Une série infinie d'yeux tournés vers l'espace.
Les sillons de l'homme, la paume,
la trace parcourue par les pieds
et par les mains de l'homme.
Sculpture pérenne."


1976 Giuseppe Penone, "Respirer L'ombre"



12 janv. 2011


Rien ne saurait toucher ni attrister la lune
Qui regarde sans broncher depuis sa cagoule d'os.

Elle a l'habitude de ce genre de chose.
Et ses ténèbres craquent, et ses ténèbres durent.


Sylvia Plath, "Extrémité" (fragment)

5 janv. 2011

05/01/11
"Janvier 2004, Kolkata. La gare grouillante de vies. Des morts aussi. Revenu deux jours dans cette ville, avant de rentrer. Resserrer quelque chose.

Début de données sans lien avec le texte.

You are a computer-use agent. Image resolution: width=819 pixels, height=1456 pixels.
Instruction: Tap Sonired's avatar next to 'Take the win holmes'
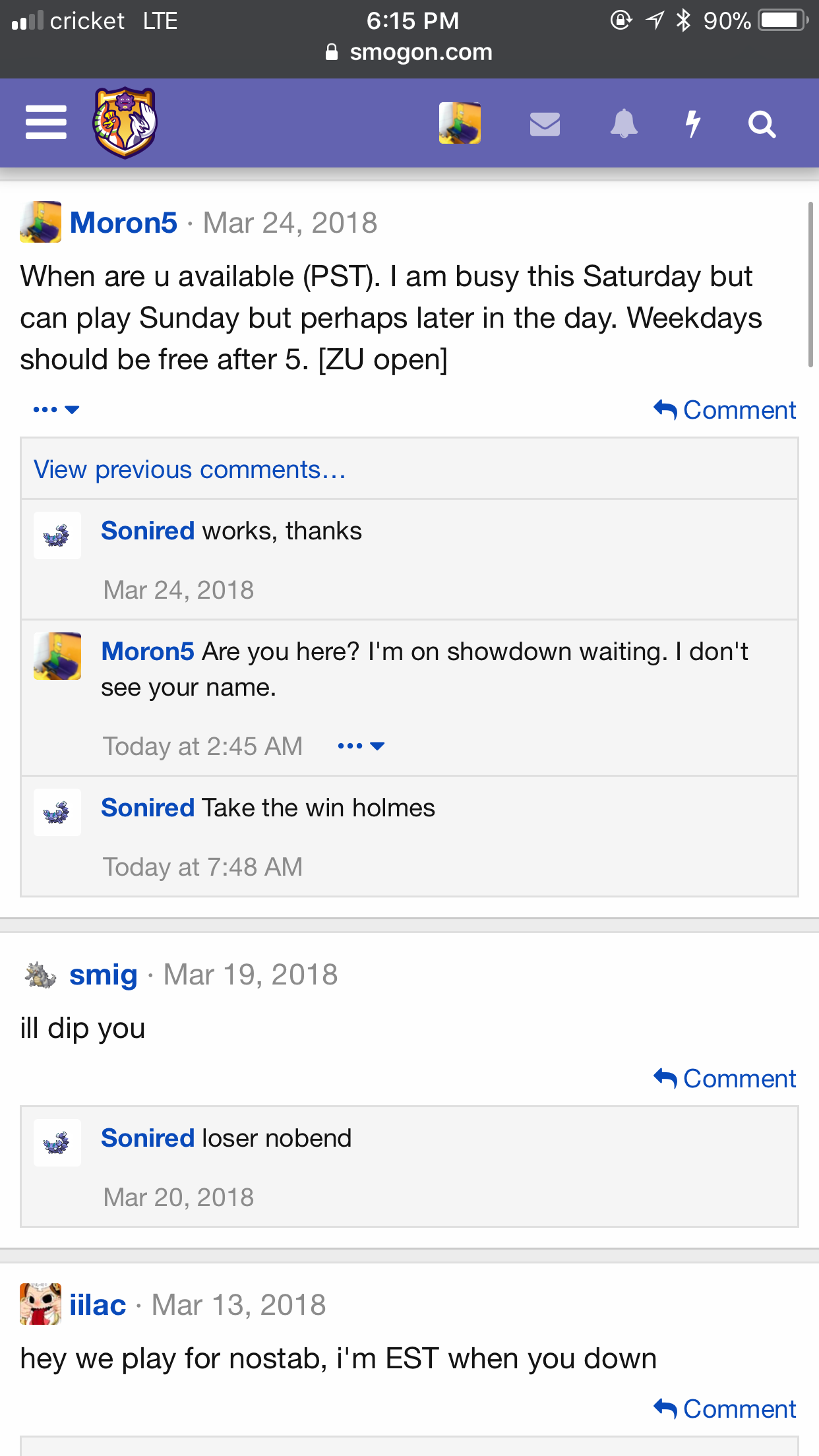pyautogui.click(x=57, y=812)
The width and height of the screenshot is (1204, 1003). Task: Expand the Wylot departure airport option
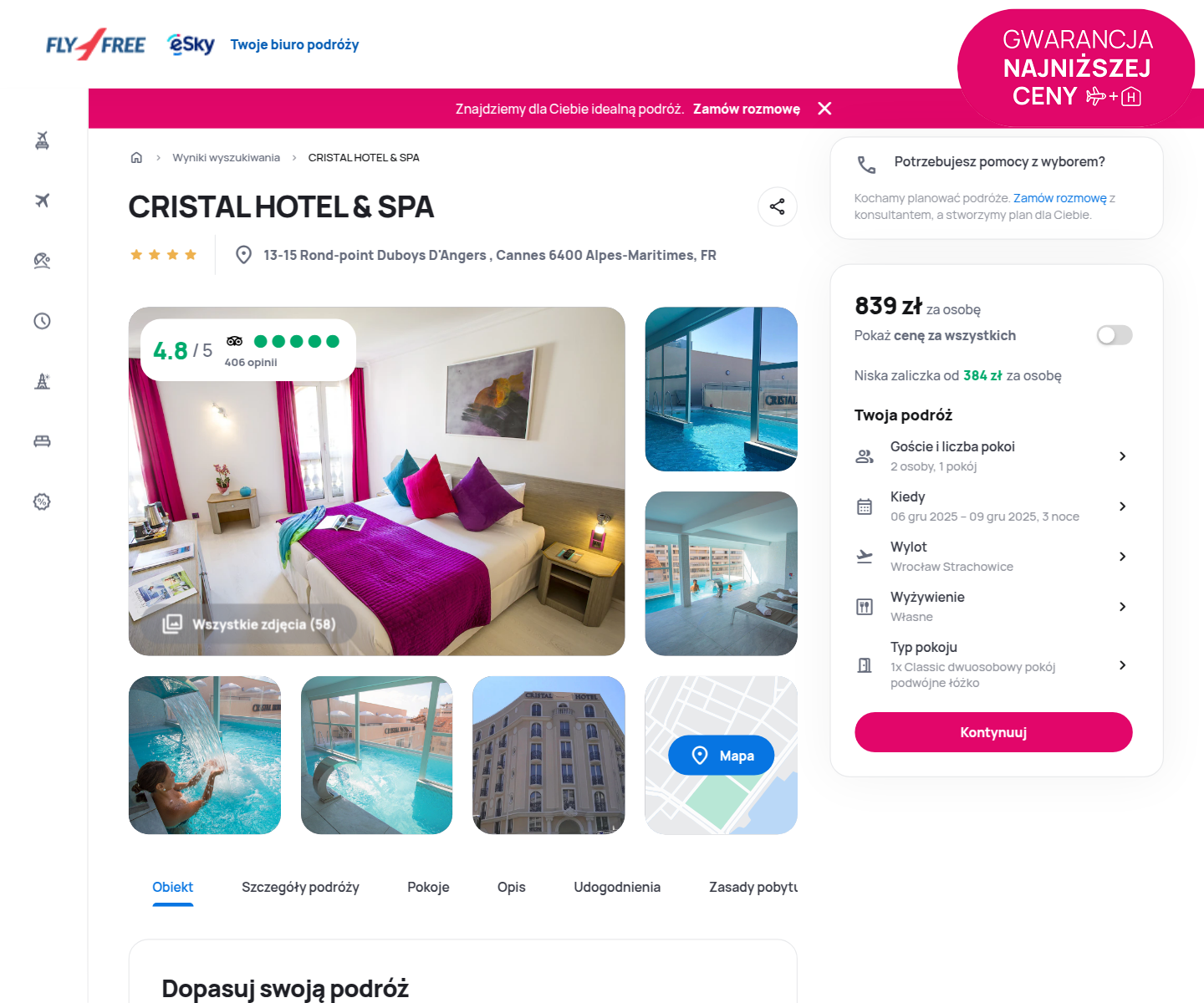click(x=992, y=557)
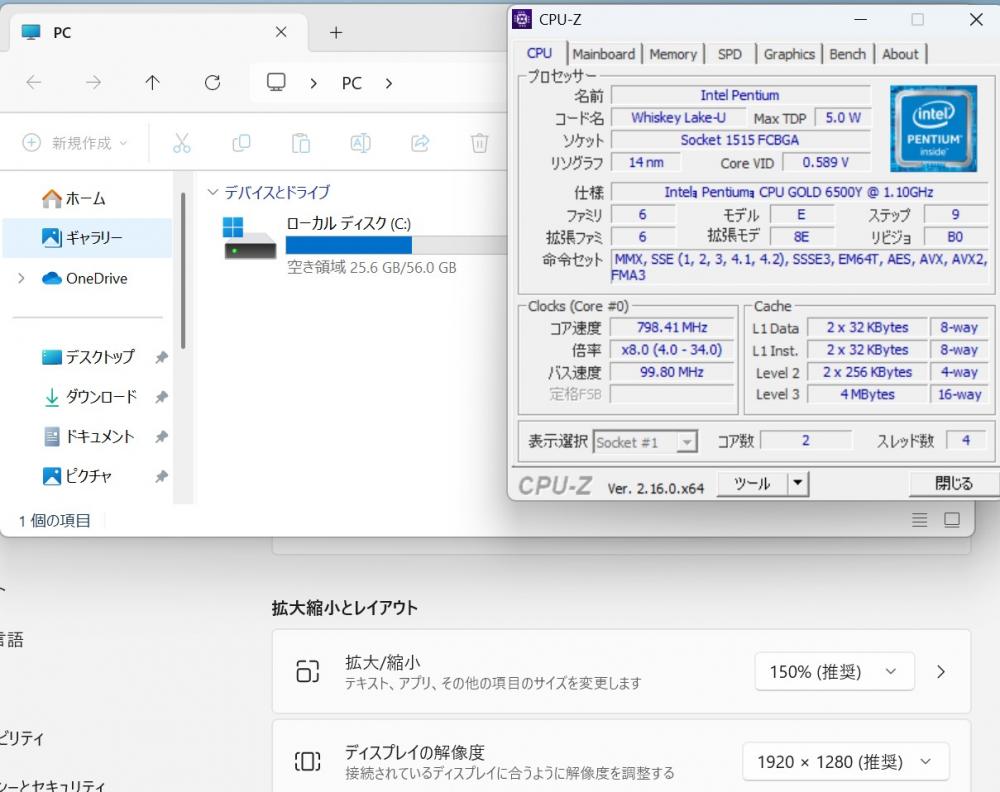
Task: Click the Share icon in Explorer toolbar
Action: click(420, 143)
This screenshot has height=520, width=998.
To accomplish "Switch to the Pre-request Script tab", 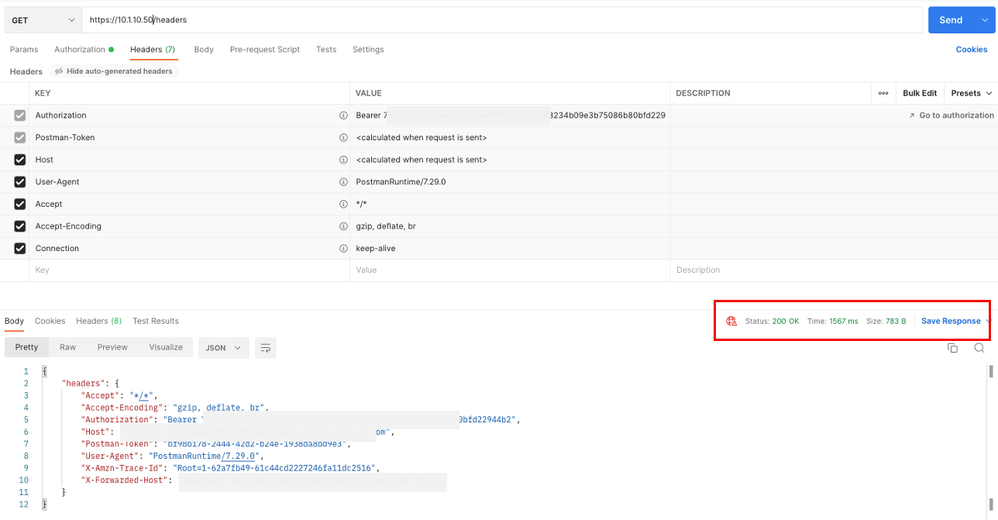I will coord(264,49).
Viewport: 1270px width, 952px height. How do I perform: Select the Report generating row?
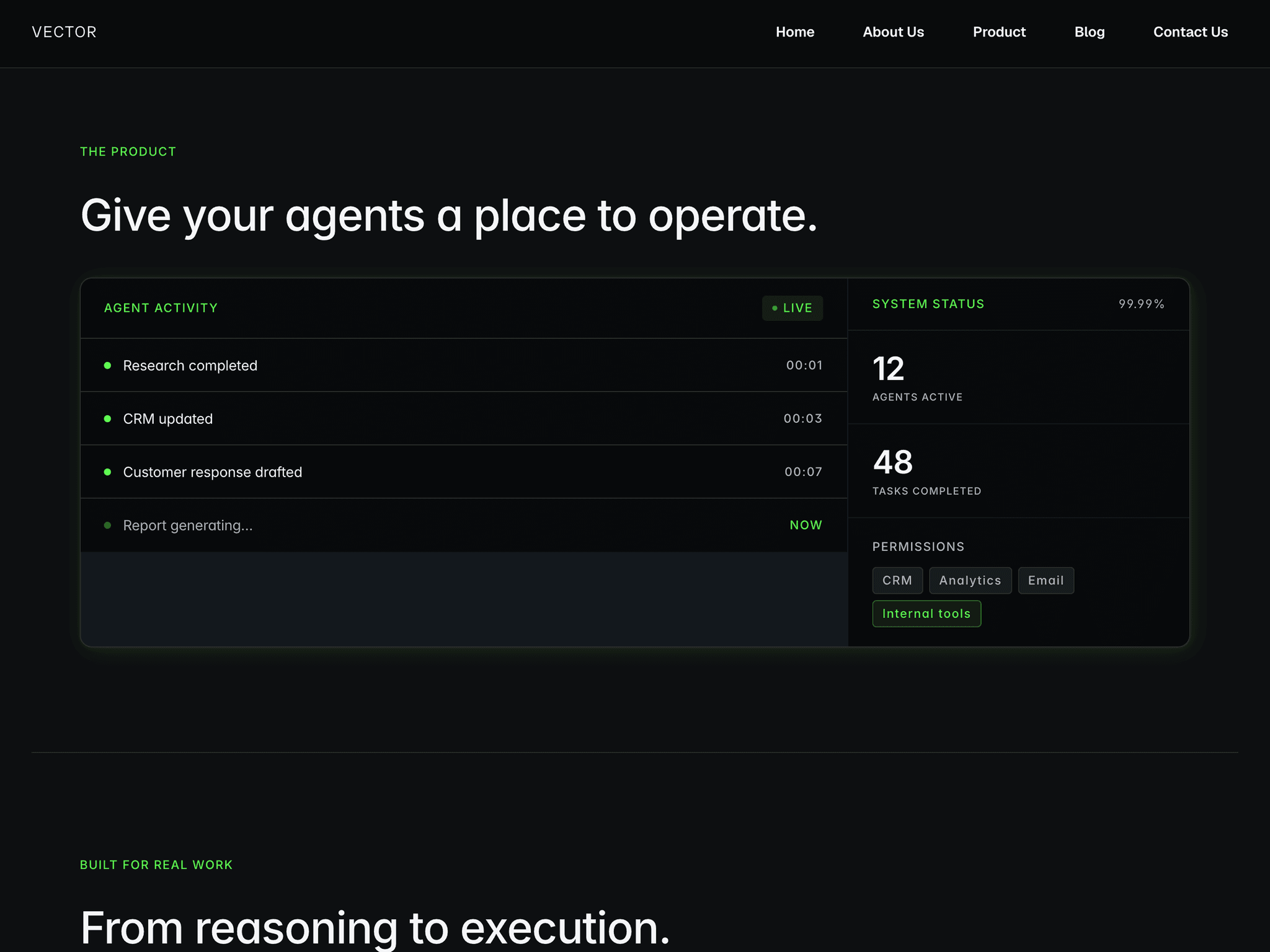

Dans un nouveau carnet je griffonne, en miniature, la trace de quelques dessins imprimés dans ma mémoire : Eloge du sombre, le Chant de l'aveugle,
L'Homme qui marchait entre les rails, Les Rives du Gange, Terrain de jeu, Le Lait blanc, Vaches, L'Homme qui marche sur une jambe et un bâton... Refaire le chemin vers Howrah Bridge, rester là : aux abords, le gate peuplé de personnes étranges, habitées, qui me permettent de croire que je suis en Inde, le marché aux fleurs naturelles, entières, en morceaux, en guirlandes, surabondantes ; en dessous, un gymnase, les camions, les épices ; dessus, l'incessant trafic dans lequel je me glisse, la masse vivante des hommes qui courent doucement, avec des charges trop lourdes, des femmes qui marchent un peu moins alourdies, souvent pieds nus, reliant les deux rives, reliant la campagne à la ville, et je suis du crayon cette danse infinie, des heures, tard, que puis-je faire d'autre ? Très vite, je longe le mur habité d'une misère effrayante, abris précaires inondés, m'enfonce dans les trépidations du bazar, mange quelque chose dans la rue, assiste à un cours de danse à la Tagore House, "transverse" une partie de la ville, avale les fumées, m'assieds, dans le noir à peine éclairé, sur le petit banc où Manoj me sert chaque fois le tchaï, dans un tout petit bol en terre crue, fabriqué un peu plus loin, jeté par terre, noyé dans l'eau, presque disparu, remplacé par le plastique. Prendre le temps de cette journée, apprendre à faire le thé avec Manoj. Continuer jusqu'au marché comme tous les soirs de la ville, les halles très hautes, sombres, avec des petites lumières, l'abondance de matières végétales, animales, et la foule chaude. Je me retrouve dans une immense salle avec un bar plein d'alcool, sans femme, sauf la chanteuse, une musique hurlante, qui pousse à sortir, dans la ville la nuit. Peu importe demain, une journée pleine."